Copy out the records that follow, leaving every character as it is.

(Collected data entries)
• • • • •

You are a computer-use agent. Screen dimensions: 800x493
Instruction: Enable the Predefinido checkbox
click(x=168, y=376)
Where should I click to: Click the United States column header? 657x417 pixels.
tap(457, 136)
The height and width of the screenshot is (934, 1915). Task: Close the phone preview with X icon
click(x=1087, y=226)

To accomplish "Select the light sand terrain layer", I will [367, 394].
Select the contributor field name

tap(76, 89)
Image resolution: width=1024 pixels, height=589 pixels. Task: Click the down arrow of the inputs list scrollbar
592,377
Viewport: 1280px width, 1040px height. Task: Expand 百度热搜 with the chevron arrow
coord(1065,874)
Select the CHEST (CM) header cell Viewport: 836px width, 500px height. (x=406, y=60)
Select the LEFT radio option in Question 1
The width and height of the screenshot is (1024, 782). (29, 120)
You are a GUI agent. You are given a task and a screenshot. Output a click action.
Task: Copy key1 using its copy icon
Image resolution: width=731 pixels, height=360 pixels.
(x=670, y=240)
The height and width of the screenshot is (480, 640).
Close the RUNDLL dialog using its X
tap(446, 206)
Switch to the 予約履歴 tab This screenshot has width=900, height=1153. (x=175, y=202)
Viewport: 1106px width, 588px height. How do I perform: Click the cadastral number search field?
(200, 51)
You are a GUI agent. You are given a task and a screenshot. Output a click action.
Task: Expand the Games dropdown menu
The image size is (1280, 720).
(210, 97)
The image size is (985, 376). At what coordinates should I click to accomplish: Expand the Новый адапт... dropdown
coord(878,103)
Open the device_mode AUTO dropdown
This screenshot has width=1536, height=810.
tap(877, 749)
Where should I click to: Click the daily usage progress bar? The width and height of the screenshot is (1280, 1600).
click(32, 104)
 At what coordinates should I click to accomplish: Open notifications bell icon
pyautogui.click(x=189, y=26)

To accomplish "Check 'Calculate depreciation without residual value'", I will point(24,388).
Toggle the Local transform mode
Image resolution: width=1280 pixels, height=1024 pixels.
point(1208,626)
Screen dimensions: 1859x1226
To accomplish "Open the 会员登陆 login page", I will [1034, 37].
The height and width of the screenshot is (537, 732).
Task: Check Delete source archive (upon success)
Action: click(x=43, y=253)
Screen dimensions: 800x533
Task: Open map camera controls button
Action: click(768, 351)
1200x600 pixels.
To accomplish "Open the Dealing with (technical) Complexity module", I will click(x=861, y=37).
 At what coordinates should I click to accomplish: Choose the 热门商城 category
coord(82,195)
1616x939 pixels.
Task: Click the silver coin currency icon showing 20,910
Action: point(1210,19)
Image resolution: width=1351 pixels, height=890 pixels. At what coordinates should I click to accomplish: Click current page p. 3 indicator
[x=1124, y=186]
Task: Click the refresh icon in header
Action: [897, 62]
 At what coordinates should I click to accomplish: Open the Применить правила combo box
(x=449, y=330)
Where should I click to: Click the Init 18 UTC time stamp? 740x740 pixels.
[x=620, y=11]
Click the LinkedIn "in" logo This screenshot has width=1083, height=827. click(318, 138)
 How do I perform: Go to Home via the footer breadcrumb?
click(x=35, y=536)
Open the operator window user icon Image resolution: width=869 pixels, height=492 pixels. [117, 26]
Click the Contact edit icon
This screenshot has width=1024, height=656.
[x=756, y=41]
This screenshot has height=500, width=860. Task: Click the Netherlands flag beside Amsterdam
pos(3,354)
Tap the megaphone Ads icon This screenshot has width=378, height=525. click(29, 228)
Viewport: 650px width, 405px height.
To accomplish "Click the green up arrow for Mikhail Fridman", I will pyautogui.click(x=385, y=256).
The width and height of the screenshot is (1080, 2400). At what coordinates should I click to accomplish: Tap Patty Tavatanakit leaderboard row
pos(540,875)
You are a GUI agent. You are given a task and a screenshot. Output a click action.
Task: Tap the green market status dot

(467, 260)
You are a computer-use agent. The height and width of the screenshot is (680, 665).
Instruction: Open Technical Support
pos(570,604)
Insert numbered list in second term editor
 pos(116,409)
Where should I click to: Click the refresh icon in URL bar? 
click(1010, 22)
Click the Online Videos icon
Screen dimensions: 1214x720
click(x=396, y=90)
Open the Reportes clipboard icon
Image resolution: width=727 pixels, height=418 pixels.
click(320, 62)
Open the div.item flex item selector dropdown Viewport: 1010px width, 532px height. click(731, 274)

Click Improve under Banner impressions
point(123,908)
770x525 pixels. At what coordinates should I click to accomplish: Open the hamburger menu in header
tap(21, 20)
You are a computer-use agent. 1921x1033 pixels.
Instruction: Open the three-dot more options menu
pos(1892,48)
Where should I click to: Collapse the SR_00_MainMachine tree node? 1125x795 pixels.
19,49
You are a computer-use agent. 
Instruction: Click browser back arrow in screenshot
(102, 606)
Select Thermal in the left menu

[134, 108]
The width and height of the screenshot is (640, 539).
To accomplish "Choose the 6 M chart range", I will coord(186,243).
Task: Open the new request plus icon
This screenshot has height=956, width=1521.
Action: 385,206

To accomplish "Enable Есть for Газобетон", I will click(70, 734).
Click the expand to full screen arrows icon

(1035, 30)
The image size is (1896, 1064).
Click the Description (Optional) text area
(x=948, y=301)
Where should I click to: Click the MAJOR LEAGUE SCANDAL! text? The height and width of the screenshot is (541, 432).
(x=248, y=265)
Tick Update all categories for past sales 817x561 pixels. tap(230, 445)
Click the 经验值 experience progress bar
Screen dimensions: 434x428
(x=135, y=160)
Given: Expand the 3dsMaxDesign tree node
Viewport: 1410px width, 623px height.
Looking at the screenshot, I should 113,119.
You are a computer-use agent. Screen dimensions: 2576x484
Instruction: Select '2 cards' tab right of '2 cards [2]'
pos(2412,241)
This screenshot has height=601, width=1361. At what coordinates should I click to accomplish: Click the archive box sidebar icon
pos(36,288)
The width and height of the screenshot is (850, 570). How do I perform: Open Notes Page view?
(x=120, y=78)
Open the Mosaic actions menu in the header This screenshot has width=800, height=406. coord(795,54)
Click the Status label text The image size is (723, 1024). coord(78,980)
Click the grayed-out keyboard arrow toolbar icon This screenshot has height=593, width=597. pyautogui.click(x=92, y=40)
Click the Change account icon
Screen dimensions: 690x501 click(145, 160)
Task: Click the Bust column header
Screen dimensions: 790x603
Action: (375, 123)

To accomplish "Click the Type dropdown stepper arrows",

• • • • •

THE ANSWER:
You are a computer-use agent. Screen dimensions: 800x493
Instruction: Enable the Predefinido checkbox
click(x=168, y=376)
Where should I click to: Click the United States column header? 657x417 pixels.
tap(457, 136)
The height and width of the screenshot is (934, 1915). Task: Close the phone preview with X icon
click(x=1087, y=226)

To accomplish "Select the light sand terrain layer", I will [367, 394].
Select the contributor field name

tap(76, 89)
Image resolution: width=1024 pixels, height=589 pixels. Task: Click the down arrow of the inputs list scrollbar
592,377
Viewport: 1280px width, 1040px height. Task: Expand 百度热搜 with the chevron arrow
coord(1065,874)
Select the CHEST (CM) header cell Viewport: 836px width, 500px height. (x=406, y=60)
Select the LEFT radio option in Question 1
The width and height of the screenshot is (1024, 782). (29, 120)
You are a GUI agent. You are given a task and a screenshot. Output a click action.
Task: Copy key1 using its copy icon
Image resolution: width=731 pixels, height=360 pixels.
(x=670, y=240)
The height and width of the screenshot is (480, 640).
Close the RUNDLL dialog using its X
tap(446, 206)
Switch to the 予約履歴 tab This screenshot has width=900, height=1153. (x=175, y=202)
Viewport: 1106px width, 588px height. How do I perform: Click the cadastral number search field?
(200, 51)
You are a GUI agent. You are given a task and a screenshot. Output a click action.
Task: Expand the Games dropdown menu
The image size is (1280, 720).
(210, 97)
The image size is (985, 376). At what coordinates should I click to accomplish: Expand the Новый адапт... dropdown
coord(878,103)
Open the device_mode AUTO dropdown
This screenshot has width=1536, height=810.
tap(877, 749)
Where should I click to: Click the daily usage progress bar? The width and height of the screenshot is (1280, 1600).
click(32, 104)
 At what coordinates should I click to accomplish: Open notifications bell icon
pyautogui.click(x=189, y=26)

To accomplish "Check 'Calculate depreciation without residual value'", I will point(24,388).
Toggle the Local transform mode
Image resolution: width=1280 pixels, height=1024 pixels.
point(1208,626)
Screen dimensions: 1859x1226
To accomplish "Open the 会员登陆 login page", I will [1034, 37].
The height and width of the screenshot is (537, 732).
Task: Check Delete source archive (upon success)
Action: click(x=43, y=253)
Screen dimensions: 800x533
Task: Open map camera controls button
Action: click(768, 351)
1200x600 pixels.
To accomplish "Open the Dealing with (technical) Complexity module", I will click(x=861, y=37).
 At what coordinates should I click to accomplish: Choose the 热门商城 category
coord(82,195)
1616x939 pixels.
Task: Click the silver coin currency icon showing 20,910
Action: point(1210,19)
Image resolution: width=1351 pixels, height=890 pixels. At what coordinates should I click to accomplish: Click current page p. 3 indicator
[x=1124, y=186]
Task: Click the refresh icon in header
Action: [897, 62]
 At what coordinates should I click to accomplish: Open the Применить правила combo box
(x=449, y=330)
Where should I click to: Click the Init 18 UTC time stamp? 740x740 pixels.
[x=620, y=11]
Click the LinkedIn "in" logo This screenshot has width=1083, height=827. click(318, 138)
 How do I perform: Go to Home via the footer breadcrumb?
click(x=35, y=536)
Open the operator window user icon Image resolution: width=869 pixels, height=492 pixels. [117, 26]
Click the Contact edit icon
This screenshot has width=1024, height=656.
[x=756, y=41]
This screenshot has height=500, width=860. Task: Click the Netherlands flag beside Amsterdam
pos(3,354)
Tap the megaphone Ads icon This screenshot has width=378, height=525. click(29, 228)
Viewport: 650px width, 405px height.
To accomplish "Click the green up arrow for Mikhail Fridman", I will pyautogui.click(x=385, y=256).
The width and height of the screenshot is (1080, 2400). At what coordinates should I click to accomplish: Tap Patty Tavatanakit leaderboard row
pos(540,875)
You are a GUI agent. You are given a task and a screenshot. Output a click action.
Task: Tap the green market status dot

(467, 260)
You are a computer-use agent. The height and width of the screenshot is (680, 665).
Instruction: Open Technical Support
pos(570,604)
Insert numbered list in second term editor
 pos(116,409)
Where should I click to: Click the refresh icon in URL bar? 
click(1010, 22)
Click the Online Videos icon
Screen dimensions: 1214x720
click(x=396, y=90)
Open the Reportes clipboard icon
Image resolution: width=727 pixels, height=418 pixels.
click(320, 62)
Open the div.item flex item selector dropdown Viewport: 1010px width, 532px height. click(731, 274)

Click Improve under Banner impressions
point(123,908)
770x525 pixels. At what coordinates should I click to accomplish: Open the hamburger menu in header
tap(21, 20)
You are a computer-use agent. 1921x1033 pixels.
Instruction: Open the three-dot more options menu
pos(1892,48)
Where should I click to: Collapse the SR_00_MainMachine tree node? 1125x795 pixels.
19,49
You are a computer-use agent. 
Instruction: Click browser back arrow in screenshot
(102, 606)
Select Thermal in the left menu

[134, 108]
The width and height of the screenshot is (640, 539).
To accomplish "Choose the 6 M chart range", I will coord(186,243).
Task: Open the new request plus icon
This screenshot has height=956, width=1521.
Action: 385,206

To accomplish "Enable Есть for Газобетон", I will click(70, 734).
Click the expand to full screen arrows icon

(1035, 30)
The image size is (1896, 1064).
Click the Description (Optional) text area
(x=948, y=301)
Where should I click to: Click the MAJOR LEAGUE SCANDAL! text? The height and width of the screenshot is (541, 432).
(x=248, y=265)
Tick Update all categories for past sales 817x561 pixels. tap(230, 445)
Click the 经验值 experience progress bar
Screen dimensions: 434x428
(x=135, y=160)
Given: Expand the 3dsMaxDesign tree node
Viewport: 1410px width, 623px height.
Looking at the screenshot, I should 113,119.
You are a computer-use agent. Screen dimensions: 2576x484
Instruction: Select '2 cards' tab right of '2 cards [2]'
pos(2412,241)
This screenshot has height=601, width=1361. At what coordinates should I click to accomplish: Click the archive box sidebar icon
pos(36,288)
The width and height of the screenshot is (850, 570). How do I perform: Open Notes Page view?
(x=120, y=78)
Open the Mosaic actions menu in the header This screenshot has width=800, height=406. coord(795,54)
Click the Status label text The image size is (723, 1024). coord(78,980)
Click the grayed-out keyboard arrow toolbar icon This screenshot has height=593, width=597. pyautogui.click(x=92, y=40)
Click the Change account icon
Screen dimensions: 690x501 click(145, 160)
Task: Click the Bust column header
Screen dimensions: 790x603
Action: (375, 123)

To accomplish "Click the Type dropdown stepper arrows",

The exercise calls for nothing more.